Sri Lanka parliament approves state of emergency

President declared state of emergency to control food prices and prevent hoarding amid shortages of some staples.

Sri Lanka's President Gotabaya Rajapaksa.
President Gotabaya Rajapaksa declared the emergency on August 30 [File: Ishara S Kodikara/AFP]

Sri Lanka’s parliament has approved a state of emergency declared by the president, who said it is needed to control food prices and prevent hoarding amid shortages of some staples.

Opposition legislators on Monday said the emergency declaration is not needed because other laws can be used to maintain essential supplies, and the tough emergency rules can be misused to stifle critics.

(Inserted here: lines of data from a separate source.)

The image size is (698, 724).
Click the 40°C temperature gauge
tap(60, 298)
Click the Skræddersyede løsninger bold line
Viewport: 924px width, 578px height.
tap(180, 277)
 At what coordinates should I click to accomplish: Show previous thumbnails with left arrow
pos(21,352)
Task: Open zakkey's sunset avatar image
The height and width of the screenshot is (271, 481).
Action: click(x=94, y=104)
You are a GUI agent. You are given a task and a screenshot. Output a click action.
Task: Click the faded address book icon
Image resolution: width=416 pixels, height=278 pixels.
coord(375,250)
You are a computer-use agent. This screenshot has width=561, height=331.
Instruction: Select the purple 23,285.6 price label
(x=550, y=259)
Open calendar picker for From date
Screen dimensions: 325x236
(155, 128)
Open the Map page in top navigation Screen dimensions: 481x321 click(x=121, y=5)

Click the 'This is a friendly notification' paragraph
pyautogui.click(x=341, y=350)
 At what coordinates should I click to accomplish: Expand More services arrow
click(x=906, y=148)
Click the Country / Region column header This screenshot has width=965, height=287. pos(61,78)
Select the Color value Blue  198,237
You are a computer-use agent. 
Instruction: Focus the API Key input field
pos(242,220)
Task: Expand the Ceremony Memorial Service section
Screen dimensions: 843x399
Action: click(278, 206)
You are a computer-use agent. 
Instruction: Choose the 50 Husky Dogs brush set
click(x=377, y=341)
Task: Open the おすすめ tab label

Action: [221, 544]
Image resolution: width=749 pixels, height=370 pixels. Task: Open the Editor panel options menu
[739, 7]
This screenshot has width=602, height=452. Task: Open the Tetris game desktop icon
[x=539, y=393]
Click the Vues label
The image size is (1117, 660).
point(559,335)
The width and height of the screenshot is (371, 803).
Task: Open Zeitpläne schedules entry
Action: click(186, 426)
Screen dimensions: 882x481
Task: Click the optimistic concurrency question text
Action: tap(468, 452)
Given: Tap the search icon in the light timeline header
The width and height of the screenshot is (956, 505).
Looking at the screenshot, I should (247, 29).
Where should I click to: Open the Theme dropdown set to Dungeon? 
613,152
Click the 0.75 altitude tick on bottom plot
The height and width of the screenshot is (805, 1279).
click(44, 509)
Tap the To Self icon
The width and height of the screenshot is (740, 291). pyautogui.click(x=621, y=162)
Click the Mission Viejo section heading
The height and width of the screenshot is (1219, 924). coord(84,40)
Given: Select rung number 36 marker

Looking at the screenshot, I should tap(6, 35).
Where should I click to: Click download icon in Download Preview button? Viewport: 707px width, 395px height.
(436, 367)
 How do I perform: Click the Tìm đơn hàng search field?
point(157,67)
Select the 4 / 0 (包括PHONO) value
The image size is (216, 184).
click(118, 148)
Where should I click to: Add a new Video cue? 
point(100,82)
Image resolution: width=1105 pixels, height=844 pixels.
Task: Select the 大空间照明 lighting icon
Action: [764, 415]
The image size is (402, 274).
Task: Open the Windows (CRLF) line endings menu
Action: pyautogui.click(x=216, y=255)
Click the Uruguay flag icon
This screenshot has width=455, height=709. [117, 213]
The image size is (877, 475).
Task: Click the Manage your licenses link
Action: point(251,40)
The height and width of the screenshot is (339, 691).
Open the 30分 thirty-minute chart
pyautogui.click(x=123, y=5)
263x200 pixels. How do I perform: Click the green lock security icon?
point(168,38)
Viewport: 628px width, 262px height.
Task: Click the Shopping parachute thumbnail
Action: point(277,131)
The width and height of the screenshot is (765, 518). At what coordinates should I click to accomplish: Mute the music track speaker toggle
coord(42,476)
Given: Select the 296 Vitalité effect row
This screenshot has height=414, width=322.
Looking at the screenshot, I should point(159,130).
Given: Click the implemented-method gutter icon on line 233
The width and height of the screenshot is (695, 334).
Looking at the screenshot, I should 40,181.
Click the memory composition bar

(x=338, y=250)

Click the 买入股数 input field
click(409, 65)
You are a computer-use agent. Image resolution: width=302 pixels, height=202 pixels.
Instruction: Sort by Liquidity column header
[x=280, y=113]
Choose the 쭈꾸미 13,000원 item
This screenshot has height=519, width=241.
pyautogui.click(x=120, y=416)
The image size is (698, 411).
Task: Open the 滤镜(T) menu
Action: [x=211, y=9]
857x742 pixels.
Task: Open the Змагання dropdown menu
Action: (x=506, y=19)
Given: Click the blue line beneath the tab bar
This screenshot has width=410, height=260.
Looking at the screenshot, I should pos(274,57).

The emergency law enables authorities to detain people without warrants, seize property, enter and search any premises, suspend laws and issue orders that cannot be questioned in court. Officials who issue such orders are also immune from lawsuits.

President Gotabaya Rajapaksa had declared the emergency on August 30.

The constitution requires that it be approved within 14 days by the 225-member parliament, where the governing party has more than 150 seats. The resolution received 132 votes in favour and 51 against.

The government said it had maximised efforts to use normal laws but that court cases it filed have been delayed by the pandemic.

Ruling party legislators said the emergency was declared only because other options were not working and that the government does not intend to use the emergency regulations against opponents.

Sri Lanka has been governed under a state of emergency for much of the last 50 years as it went through two Marxist insurrections and a decades-long civil war.

Authorities were often accused of using the rules to suppress opponents.

In recent weeks, there have been shortages of essential items such as sugar, milk powder and cooking gas. The government says hoarders artificially created the shortages.

The country is also facing a foreign exchange crisis triggered by a drop in tourism and exports, along with heavy loan repayments.